__Dataset records__:
⁂

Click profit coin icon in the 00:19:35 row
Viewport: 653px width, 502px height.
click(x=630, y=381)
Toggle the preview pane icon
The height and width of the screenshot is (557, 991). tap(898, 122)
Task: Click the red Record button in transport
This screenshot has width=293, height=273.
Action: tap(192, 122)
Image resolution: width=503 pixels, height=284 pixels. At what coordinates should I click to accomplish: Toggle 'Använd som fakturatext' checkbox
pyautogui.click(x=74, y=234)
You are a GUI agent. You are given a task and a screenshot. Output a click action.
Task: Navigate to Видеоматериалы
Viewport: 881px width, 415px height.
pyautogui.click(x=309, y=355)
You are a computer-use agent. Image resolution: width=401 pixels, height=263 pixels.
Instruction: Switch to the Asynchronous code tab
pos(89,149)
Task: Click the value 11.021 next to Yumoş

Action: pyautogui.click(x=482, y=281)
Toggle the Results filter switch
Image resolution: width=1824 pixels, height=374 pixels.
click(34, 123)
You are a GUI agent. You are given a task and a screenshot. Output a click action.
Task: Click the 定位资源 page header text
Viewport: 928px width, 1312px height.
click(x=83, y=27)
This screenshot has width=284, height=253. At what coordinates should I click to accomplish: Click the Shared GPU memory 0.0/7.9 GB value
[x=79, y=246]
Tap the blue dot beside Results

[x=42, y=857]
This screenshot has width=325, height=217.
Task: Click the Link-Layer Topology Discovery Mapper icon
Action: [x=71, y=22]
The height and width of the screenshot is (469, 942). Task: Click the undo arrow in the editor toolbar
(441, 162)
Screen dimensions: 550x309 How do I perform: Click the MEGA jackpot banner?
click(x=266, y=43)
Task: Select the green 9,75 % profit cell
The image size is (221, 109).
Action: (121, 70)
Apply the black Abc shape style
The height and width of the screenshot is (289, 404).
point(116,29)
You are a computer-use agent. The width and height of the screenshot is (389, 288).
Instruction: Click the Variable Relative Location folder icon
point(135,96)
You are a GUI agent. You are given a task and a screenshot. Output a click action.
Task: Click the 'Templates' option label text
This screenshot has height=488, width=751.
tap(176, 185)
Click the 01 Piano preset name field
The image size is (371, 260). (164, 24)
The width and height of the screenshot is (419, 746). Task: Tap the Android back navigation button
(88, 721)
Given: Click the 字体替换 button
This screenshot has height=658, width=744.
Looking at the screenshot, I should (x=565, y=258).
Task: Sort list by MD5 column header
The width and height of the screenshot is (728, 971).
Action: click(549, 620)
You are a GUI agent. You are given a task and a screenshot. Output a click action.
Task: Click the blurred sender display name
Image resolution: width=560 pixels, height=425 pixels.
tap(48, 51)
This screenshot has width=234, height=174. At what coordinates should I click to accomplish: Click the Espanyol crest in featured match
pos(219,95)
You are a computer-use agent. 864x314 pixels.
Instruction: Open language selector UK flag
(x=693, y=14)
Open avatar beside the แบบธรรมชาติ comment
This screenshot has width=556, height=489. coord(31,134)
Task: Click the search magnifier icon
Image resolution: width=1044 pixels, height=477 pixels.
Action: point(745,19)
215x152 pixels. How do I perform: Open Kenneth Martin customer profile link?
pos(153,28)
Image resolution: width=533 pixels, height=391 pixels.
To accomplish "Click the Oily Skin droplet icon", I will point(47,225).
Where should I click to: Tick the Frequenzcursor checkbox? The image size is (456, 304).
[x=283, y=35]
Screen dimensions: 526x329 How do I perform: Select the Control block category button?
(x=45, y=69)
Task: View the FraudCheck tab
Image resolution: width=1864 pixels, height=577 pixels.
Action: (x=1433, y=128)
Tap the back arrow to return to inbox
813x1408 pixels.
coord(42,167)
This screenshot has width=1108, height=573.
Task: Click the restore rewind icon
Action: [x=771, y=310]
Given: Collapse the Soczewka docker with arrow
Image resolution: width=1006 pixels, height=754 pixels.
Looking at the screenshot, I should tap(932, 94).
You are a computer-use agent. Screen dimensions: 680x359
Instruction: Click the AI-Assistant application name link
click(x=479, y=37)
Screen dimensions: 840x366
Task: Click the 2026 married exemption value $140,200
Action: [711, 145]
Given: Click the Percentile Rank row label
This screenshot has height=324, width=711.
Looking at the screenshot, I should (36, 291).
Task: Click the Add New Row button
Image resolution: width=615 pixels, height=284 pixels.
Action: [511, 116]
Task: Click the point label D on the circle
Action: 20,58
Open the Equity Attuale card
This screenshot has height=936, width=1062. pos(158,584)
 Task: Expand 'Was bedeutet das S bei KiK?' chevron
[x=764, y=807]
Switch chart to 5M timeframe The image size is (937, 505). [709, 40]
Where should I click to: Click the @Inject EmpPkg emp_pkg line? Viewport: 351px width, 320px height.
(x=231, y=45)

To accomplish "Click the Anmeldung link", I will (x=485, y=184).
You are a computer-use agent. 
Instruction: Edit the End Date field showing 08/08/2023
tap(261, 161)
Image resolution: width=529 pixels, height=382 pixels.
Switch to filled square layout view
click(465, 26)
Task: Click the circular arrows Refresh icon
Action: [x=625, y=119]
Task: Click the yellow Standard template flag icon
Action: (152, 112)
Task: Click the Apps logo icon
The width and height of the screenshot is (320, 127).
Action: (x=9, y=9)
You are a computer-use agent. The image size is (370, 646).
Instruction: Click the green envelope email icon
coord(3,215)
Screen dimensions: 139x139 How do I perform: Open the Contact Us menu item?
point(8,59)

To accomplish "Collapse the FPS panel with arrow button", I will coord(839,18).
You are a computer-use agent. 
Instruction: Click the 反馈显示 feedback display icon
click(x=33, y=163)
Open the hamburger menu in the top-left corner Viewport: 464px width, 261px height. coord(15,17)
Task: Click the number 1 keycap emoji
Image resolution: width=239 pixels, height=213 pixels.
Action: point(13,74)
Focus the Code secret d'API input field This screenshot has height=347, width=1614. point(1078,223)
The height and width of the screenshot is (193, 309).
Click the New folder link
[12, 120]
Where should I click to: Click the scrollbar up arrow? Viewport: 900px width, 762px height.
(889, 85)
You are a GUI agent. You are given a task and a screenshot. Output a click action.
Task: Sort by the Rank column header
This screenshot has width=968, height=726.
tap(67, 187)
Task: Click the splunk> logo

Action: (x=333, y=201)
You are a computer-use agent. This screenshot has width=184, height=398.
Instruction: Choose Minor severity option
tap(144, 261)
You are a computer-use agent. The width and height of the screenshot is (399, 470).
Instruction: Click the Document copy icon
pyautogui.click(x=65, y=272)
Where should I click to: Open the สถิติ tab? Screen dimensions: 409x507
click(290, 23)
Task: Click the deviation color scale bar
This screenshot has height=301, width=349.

⁂

__Exercise directions__:
Above are records; repeat only the lines starting at the line with "Task: Click the search magnifier icon" and ending at the line with "You are a computer-use agent. Screen", exactly as they appear, both included.

__Answer area__:
Task: Click the search magnifier icon
Image resolution: width=1044 pixels, height=477 pixels.
Action: point(745,19)
215x152 pixels. How do I perform: Open Kenneth Martin customer profile link?
pos(153,28)
Image resolution: width=533 pixels, height=391 pixels.
To accomplish "Click the Oily Skin droplet icon", I will point(47,225).
Where should I click to: Tick the Frequenzcursor checkbox? The image size is (456, 304).
[x=283, y=35]
Screen dimensions: 526x329 How do I perform: Select the Control block category button?
(x=45, y=69)
Task: View the FraudCheck tab
Image resolution: width=1864 pixels, height=577 pixels.
Action: (x=1433, y=128)
Tap the back arrow to return to inbox
813x1408 pixels.
coord(42,167)
This screenshot has width=1108, height=573.
Task: Click the restore rewind icon
Action: [x=771, y=310]
Given: Collapse the Soczewka docker with arrow
Image resolution: width=1006 pixels, height=754 pixels.
Looking at the screenshot, I should tap(932, 94).
You are a computer-use agent. Screen dimensions: 680x359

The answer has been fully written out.